Calculate your degrees of freedom. I’ll explain how we do this below but it is based on the size of our dataset.
From this, we can calculate our p-values. We want a p-value lower than the significance level because this means there is evidence to support our prediction.
Interpret these results.

Let’s start with an example.

Hypothesis: Women are more likely to vote Democrat than Republican.

Null Hypothesis H(0) = Women voters show no preference towards Democrats over Republicans.
Alternate Hypothesis H(1) = Women are significantly more likely to vote Democrat than Republican.

The null hypothesis H(0) usually states a level of equality. In this case, that equality refers to no preference between female voters for Democrats and Republicans. The alternate hypothesis H(1) is the opposite of this, with women being more likely to vote Democrat than Republican. The hypotheses are opposites so only one hypothesis can be true at a time.
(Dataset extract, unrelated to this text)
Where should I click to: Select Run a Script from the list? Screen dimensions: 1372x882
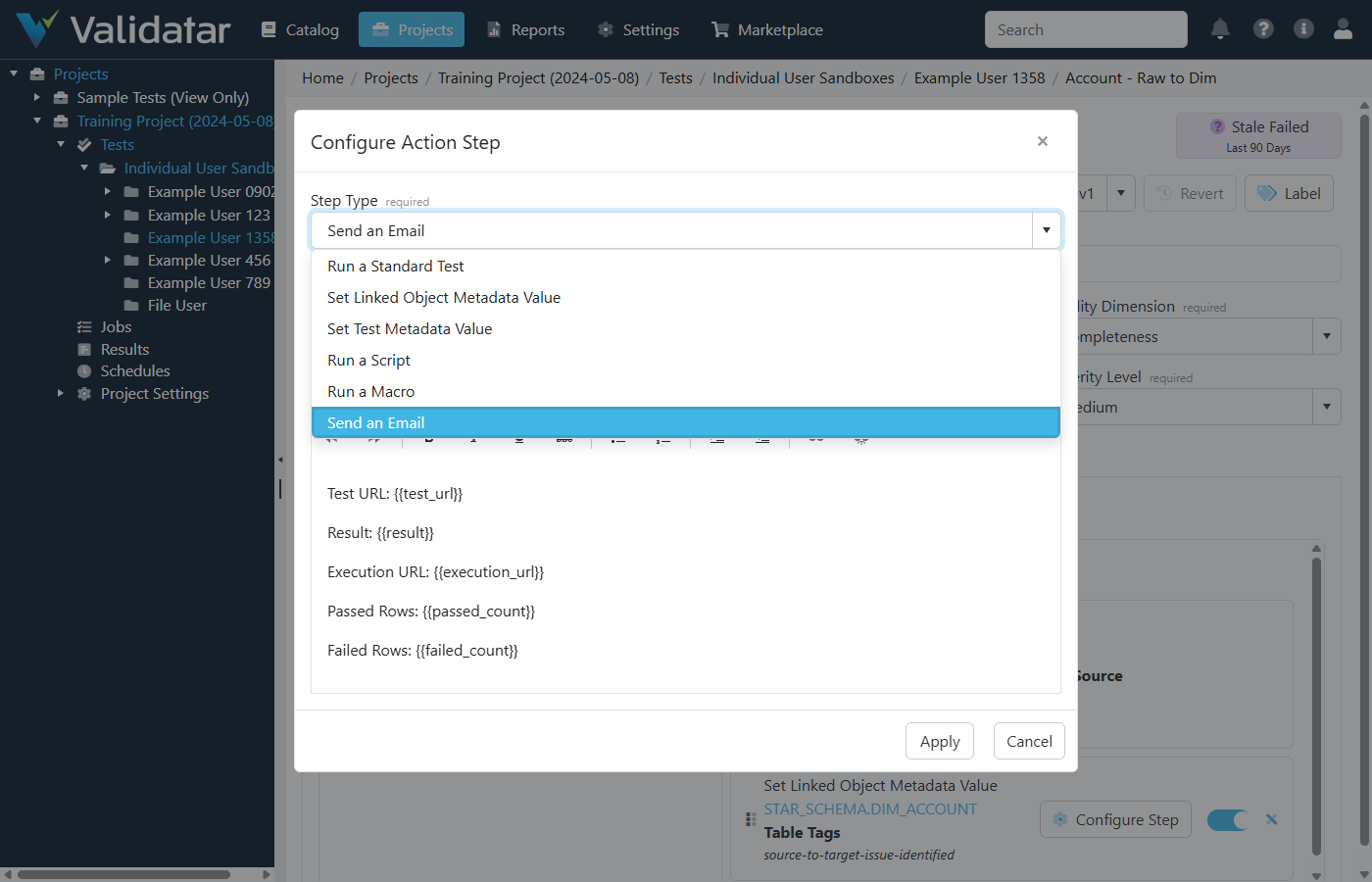coord(369,360)

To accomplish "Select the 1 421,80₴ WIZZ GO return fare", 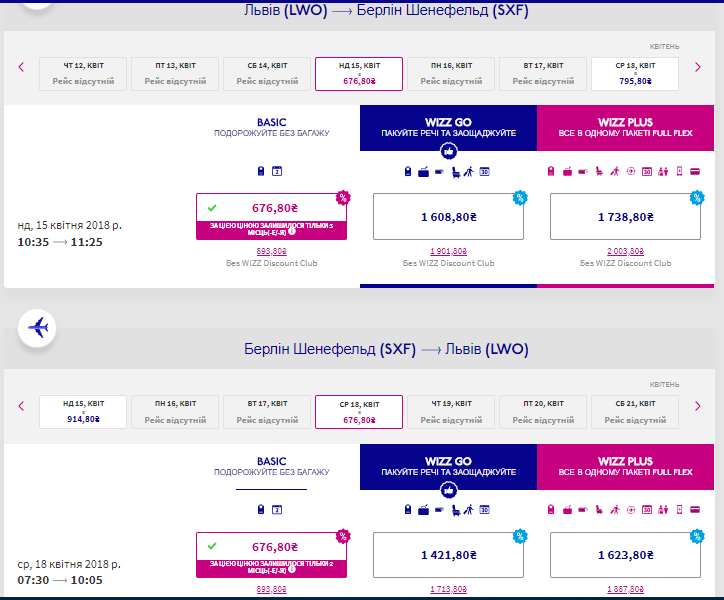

Significance Level = 5%. This is the probability that we make an error when failing to reject or rejecting the null hypothesis, H(0).

Note, that we don’t accept H(0), we fail to reject. This is because our hypothesis test doesn’t imply complete truth. It states that the data supports the prediction, hence we fail to reject it.

We will later use our significance level of 5% to reject or fail to reject our H_{0}.

Type 1 and Type 2 Errors

A Type 1 error occurs when we reject H(0) but the data supports the hypothesis. In this case, we would reject that women have no preference towards Democrats or Republicans, but the data would actually support that women show no preference towards Democrats or Republicans.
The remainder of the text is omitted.